Should you invest in a multi-cap fund or a multi-asset allocation fund in 2026? The answer isn’t as simple as looking at the latest returns.
Over the past one year, multi-asset allocation funds have clearly outperformed multi-cap funds. But as the stock market saw some recovery in recent months, multi-cap funds made a strong comeback. So, which category deserves your money now?
Before we move further, let’s briefly discuss how these two fund categories are different. Multi-cap funds invest only in stocks. They must invest at least 25% each in large-cap, mid-cap and small-cap companies. Multi-asset allocation funds, on the other hand, spread money across at least three asset classes, such as equity, debt, and commodities like gold and silver.
According to Value Research data, multi-asset allocation funds as a category delivered 9.89% returns over the past one year, comfortably outperforming multi-cap funds, which returned just 3.01% during the same period.
The difference came mainly because multi-asset allocation funds benefited from the sharp rally in gold and silver. Their exposure to different asset classes also helped reduce the impact of volatility in the stock market.
----
§ STATED PROBLEM A:
Using the passage comparing multi-cap and multi-asset allocation funds, answer these:
(i) What minimum share must multi-cap funds invest in each of large-cap, mid-cap and small-cap companies?
(ii) According to Value Research data, what return did multi-asset allocation funds deliver as a category over the past one year?
(iii) The sharp rally in which commodities mainly explains the difference in returns?
§ STATED PROBLEM B: Repeat the part of the fund comparison passage starting with "Before we move" and going on through "like gold and silver.".

§ DATA SECTION:
----
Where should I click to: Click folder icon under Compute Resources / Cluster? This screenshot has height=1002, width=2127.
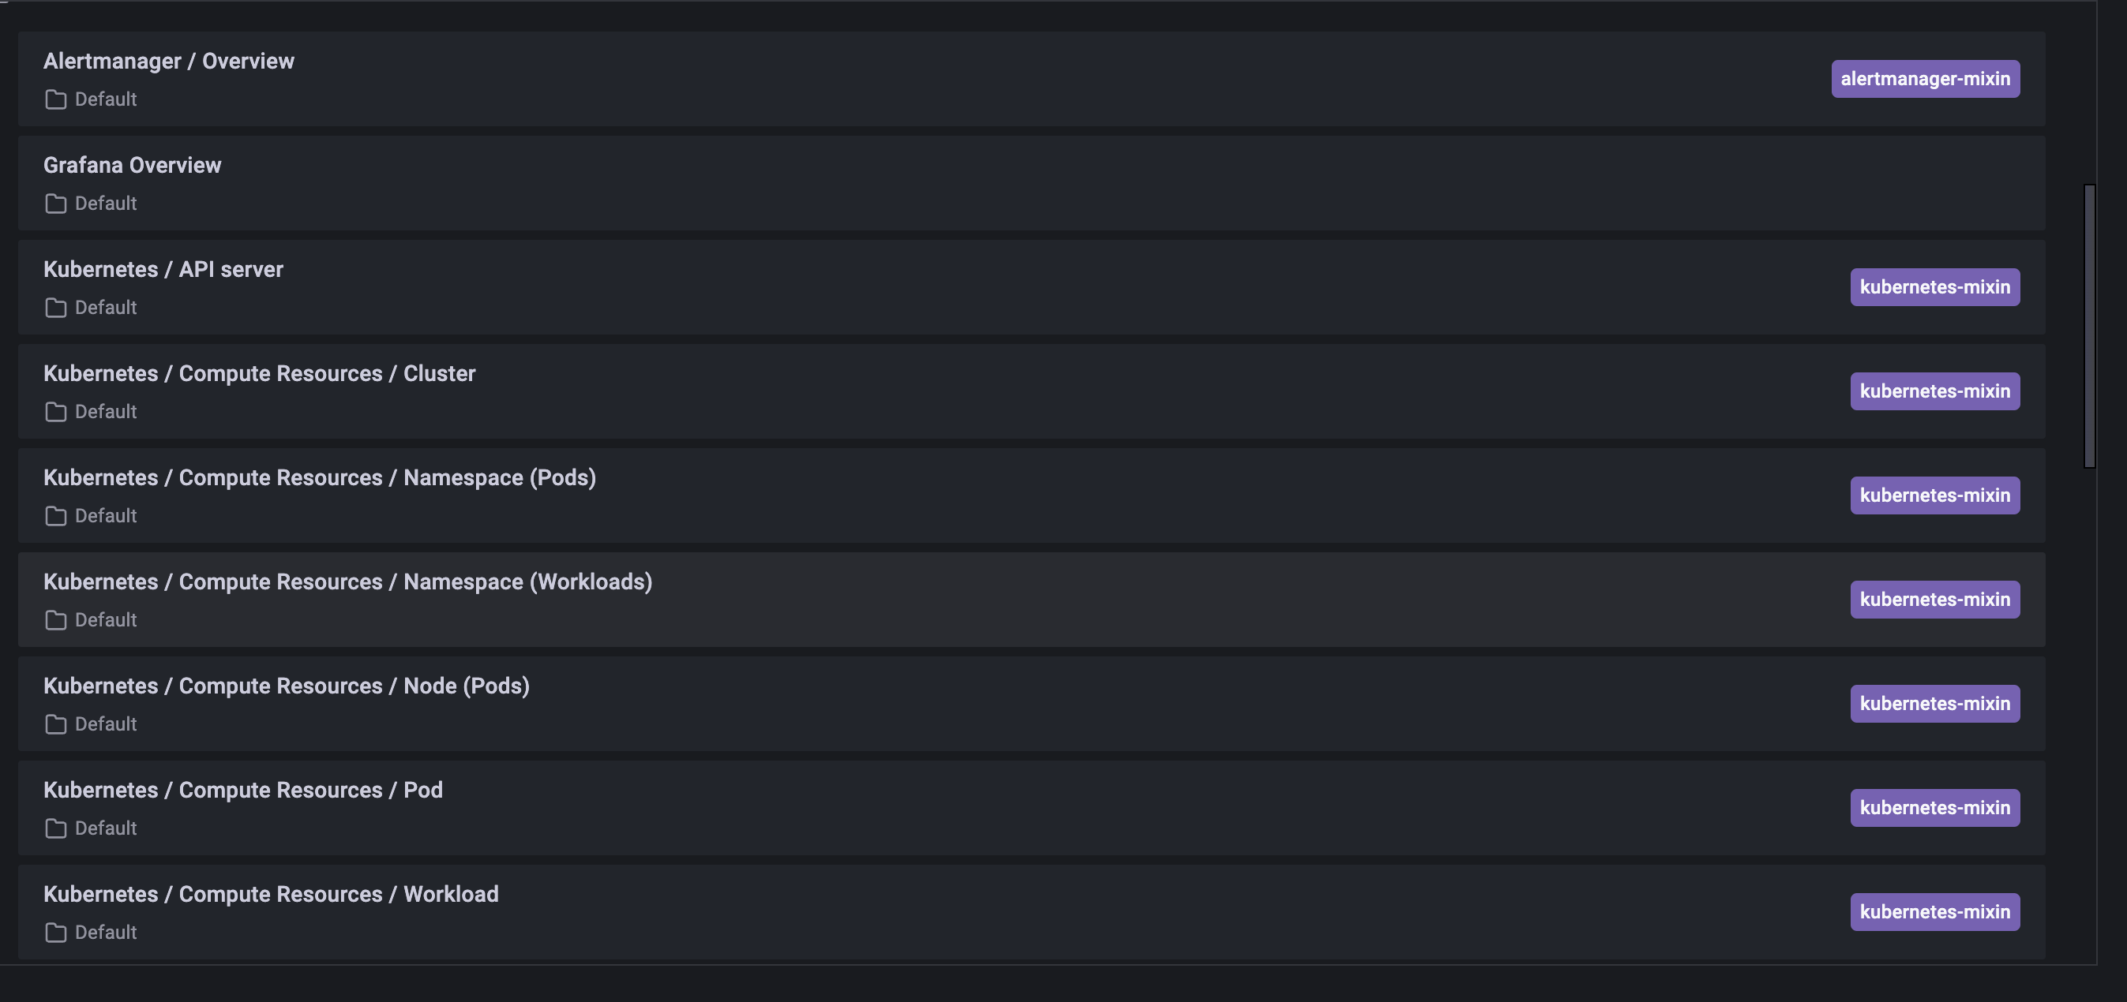point(55,412)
----
§ FULL SOLUTION A:
(i) At least 25% each.
(ii) 9.89%.
(iii) Gold and silver.

§ FULL SOLUTION B:
Before we move further, let’s briefly discuss how these two fund categories are different. Multi-cap funds invest only in stocks. They must invest at least 25% each in large-cap, mid-cap and small-cap companies. Multi-asset allocation funds, on the other hand, spread money across at least three asset classes, such as equity, debt, and commodities like gold and silver.